И подобные подозрения в коммерческом использовании политики препятствуют даже наиболее амбициозным попыткам политизации искусства.
Но равноправие всех визуальных форм и средств на уровне эстетической ценности совсем не означает отмену различий между хорошим и плохим искусством. Напротив, хорошее искусство — это практика, направленная на достижение и подтверждение равноправия. А такое подтверждение действительно необходимо, потому что произведения, формально эстетически равные, могут быть совсем не равны, когда дело касается их производства и распространения. Можно сказать, что искусство сегодня существует в разрыве между формальным равенством всех его форм и их фактическим неравенством. Вот почему искусство может быть хорошим, даже если все произведения имеют одинаковые права. Хорошим стоит называть то искусство, которое имеет в виду формальное равенство всех изображений в условиях их фактического неравенства. Этот отсылающий к формальному равенству жест всегда контекстуален и исторически обусловлен, но он имеет также и парадигматическое значение, являясь моделью для любого дальнейшего повторения себя, для любого последующего воспроизводства эстетического равенства в различных исторических условиях. Вот почему социальная или политическая критика, исходящая от искусства, всегда имеет положительный аспект, отсылающий за конкретный исторический контекст этой критики. Критикуя социально, культурно, политически или экономически навязанную иерархию ценностей, искусство утверждает эстетическое равенство как гарантию своей подлинной автономии.

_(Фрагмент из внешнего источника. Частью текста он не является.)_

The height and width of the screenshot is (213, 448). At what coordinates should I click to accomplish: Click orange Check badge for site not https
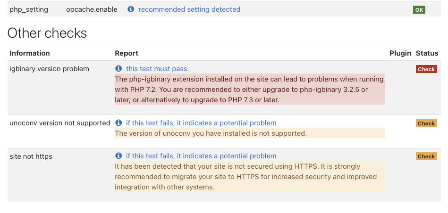(x=426, y=156)
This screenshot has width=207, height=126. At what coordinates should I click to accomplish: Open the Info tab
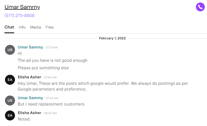[x=22, y=27]
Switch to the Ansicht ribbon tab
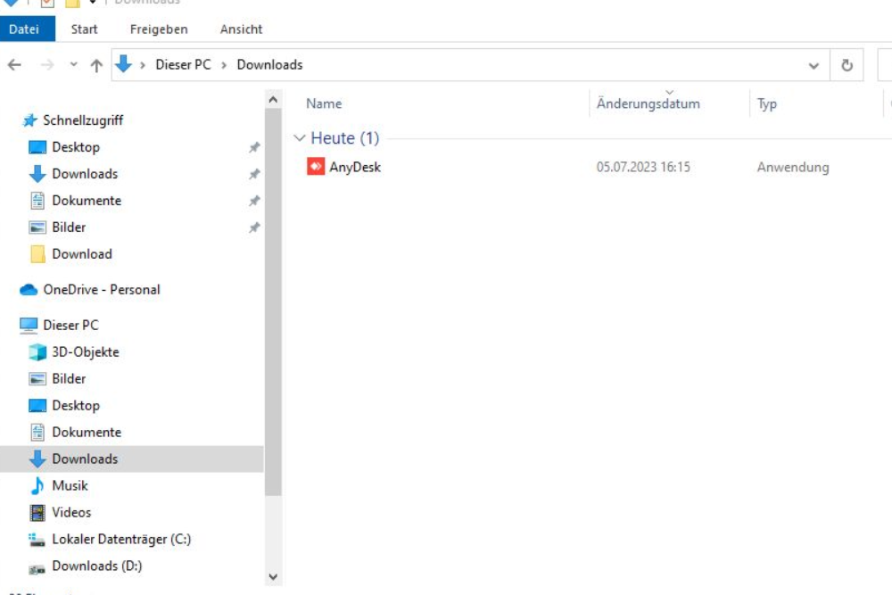 pos(241,29)
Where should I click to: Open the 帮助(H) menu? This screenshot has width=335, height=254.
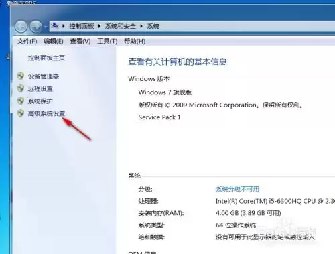[135, 41]
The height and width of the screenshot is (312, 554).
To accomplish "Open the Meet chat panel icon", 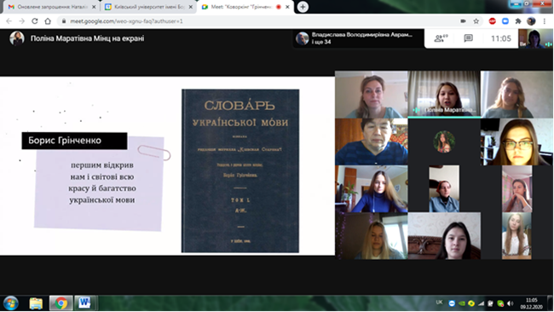I will [468, 38].
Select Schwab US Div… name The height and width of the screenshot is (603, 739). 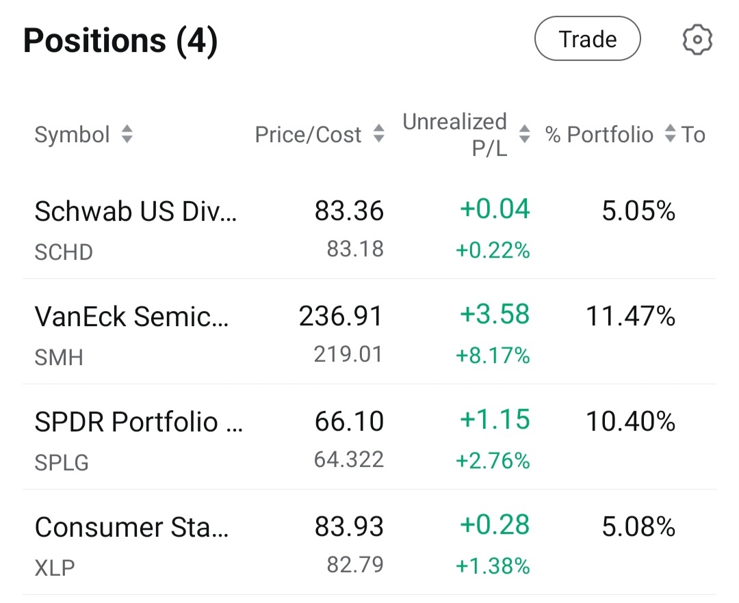click(135, 211)
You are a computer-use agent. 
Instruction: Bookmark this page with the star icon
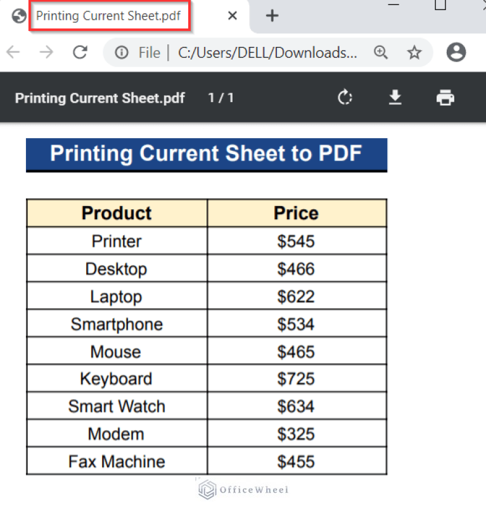[x=414, y=53]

В наше время не существует более вертикальной бесконечности божественных истины или красоты, из которой исходит хороший художник, но есть горизонтальная бесконечность эстетически равных визуальных знаков — таких как абстрактные композиции Кандинского, редимейды Дюшана, образы массовой культуры Уорхола. Источник взрывного воздействия, которое эти примеры оказывают на зрителя, лежит не в их эксклюзивности, но, напротив, в их способности функционировать как пример потенциально бесконечного многообразия образов. Следовательно, они не только представляют себя, но также указывают на неисчерпаемое множество форм, которым они предоставлют равные права. Именно отсылка к бесконечному множеству форм придает этим индивидуальным примерам их привлекательность и богатство значений. Без сомнения, каждую такую ссылку на бесконечность визуальных знаков необходимо тщательно изучить и оценить стратегически, насколько ее использование в определенном репрезентационном контексте представляется эффективным. Так знаки, внесенные некоторыми художниками в контекст интернациональной сцены, сигнализируют об их особенном этническом или культурном происхождении. С помощью этих знаков им удается релятивизировать эстетическую норму, навязанную господствующей сегодня интернациональной эстетикой массмедиа, игнорирующей любую региональность. В то же время другие художники трансплантируют образы массмедиа в контекст их собственной региональной культуры в стремлении избежать провинциальности и фольклорности своего непосредственного окружения — во имя сохранения специфической, локальной идентичности, региональная культурная политика зачастую исключает все, что имеет отношение к массмедиа, и может быть рассмотрено как слишком интернациональное, разрушающее чистоту локальной идентичности.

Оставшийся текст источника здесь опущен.